Ce partenariat à sens unique a sa petite histoire. Il est la résultante de la décision prise dans les années 1960 par une commission trilatérale (Amérique du Nord, l’Europe et le Japon) pour en finir avec « l’excès de démocratie » ; c’est-à-dire l’implication des femmes, des personnes âgées, des jeunes, des syndicalistes et des autres minorités composant « la population du dessous » dans la gestion de la res publica. (Sur ce point, il est très intéressant de lire le sixième chapitre du livre de Noam CHOMSKY intitulé Les Etats manqués. Abus de puissance et déficit démocratique, Paris, Fayard, 2006, p.277-338)
Donc, nos carriéristes politiques font la lutte contre ce que « leurs maîtres » considèrent comme étant « l’excès de démocratie ».Chez nous, les huis clos utilisés comme méthodes de gestion des questions d’ordre publique (Bundu-dia-Kongo ; Kahemba ; carrés miniers,ect.), la mise en œuvre des codes (minier et forestier) de la gestion de la politique économique édictés par la Banque mondiale et le FMI (mécanismes de l’impérialisme), la reconduction des dettes odieuses utilisées comme arme contemporaine de la domination du Sud par le Nord, etc. sont des preuves suffisantes du frein que les chiens de garde du « nouveau désordre mondial » tiennent à imposer à la contagion du dangereux virus de la démocratie. Le recours au mensonge répété, à la mobilisation de grands noms scientifiques et des médiasmensonges sert un même projet : confisquer le bien-être collectif au profit des minorités d’affairistes et de leurs clients, au grand dam des masses populaires exclues des lieux de débat public.
Dans ce contexte, fêter le 30 juin, au Congo, est une folie : l’indépendance nominale n’a pas été suivie d’une indépendance réelle. Ce jour devrait être un jour de méditation et de réflexion sur les nouveaux concepts à inventer, des nouvelles méthodes et des nouvelles procédures à créer pour remettre « la population du dessous » dans la lutte qui vaille la peine d’être encore menée aujourd’hui : celle de l’autodirection du Congo.
De toutes les façons, ce n’est pas cette lutte qui constitue le souci primordial de l’actuel gouvernement du Congo. Il suffit de lire les mesures vantées par l’actuel ministre des finances lors de son dernier passage au Sénat pour s’en convaincre. Le journal L’Avenir ne va pas par quatre chemins pour souligner que ce gouvernement a opté pour le néo-libéralisme. (Lire Face aux ajouts de l’Assemblée nationale, budget 2007 : FMI s’inquiète, le gouvernement pour une révision, dans L’Avenir du 23 juin 2007).

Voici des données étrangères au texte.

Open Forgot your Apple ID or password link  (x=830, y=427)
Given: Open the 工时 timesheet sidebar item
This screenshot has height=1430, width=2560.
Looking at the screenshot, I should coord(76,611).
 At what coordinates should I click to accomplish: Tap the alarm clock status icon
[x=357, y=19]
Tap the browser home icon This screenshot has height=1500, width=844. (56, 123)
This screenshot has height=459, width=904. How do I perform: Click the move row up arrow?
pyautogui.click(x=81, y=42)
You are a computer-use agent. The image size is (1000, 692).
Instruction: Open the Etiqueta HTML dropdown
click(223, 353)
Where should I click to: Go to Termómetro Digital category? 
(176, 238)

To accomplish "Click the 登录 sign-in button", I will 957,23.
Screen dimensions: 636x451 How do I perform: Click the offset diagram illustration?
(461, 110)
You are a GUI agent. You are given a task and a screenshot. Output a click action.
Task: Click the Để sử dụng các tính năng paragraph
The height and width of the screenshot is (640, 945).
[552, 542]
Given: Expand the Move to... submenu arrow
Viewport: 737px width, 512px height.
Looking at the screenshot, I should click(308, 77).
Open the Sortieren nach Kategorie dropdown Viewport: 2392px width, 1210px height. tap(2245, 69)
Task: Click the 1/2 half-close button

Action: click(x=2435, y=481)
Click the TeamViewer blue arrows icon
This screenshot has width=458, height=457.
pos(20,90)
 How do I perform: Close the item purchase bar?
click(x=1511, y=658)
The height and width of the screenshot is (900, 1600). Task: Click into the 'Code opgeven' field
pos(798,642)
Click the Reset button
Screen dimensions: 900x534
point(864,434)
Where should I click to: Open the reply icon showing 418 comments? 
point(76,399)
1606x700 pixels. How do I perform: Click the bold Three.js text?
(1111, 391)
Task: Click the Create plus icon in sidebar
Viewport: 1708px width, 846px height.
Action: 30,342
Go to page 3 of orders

La vassalisation de notre pays par les carriéristes politiques interposés ne nous contraint pas à la démission. Elle provoque notre sens de fabrication d’un autre Congo. L’impulsion de la résistance donnée par certaines associations citoyennes, par les partis politiques acquis à cette cause et par les mouvements sociaux ayant franchi le pas de l’organisation du Forum Social Congolais est un signe visible du désir inextinguible d’un autre devenir commun. Et il est heureux de constater que de plus en plus des Congolais(es) soient en train de se lever pour affirmer qu’ils (elles) sont les responsables incontournables de leur destinée commune.
Du fruit de cette impulsion naîtra un jour l’an 1 de notre indépendance réelle. Alors, nous fêterons.
En attendant, fêter le 30 juin, c’est mimer la joie des « esclaves heureux dans leurs chaînes » ; cela est une insulte à la mémoire de nos dignes héros dont le Père fondateur de notre lutte d’autodétermination, Patrice Emery Lumumba. En attendant, il y a du boulot : relire et réécrire notre histoire avec « les maîtres du monde » du point de vue des résistants de notre monde commun et des Congolais de tous les temps tout revisitant en profondeur les concepts par lesquels l’indépendance formelle nous a été octroyée et ceux de notre actuel appauvrissement anthropologique.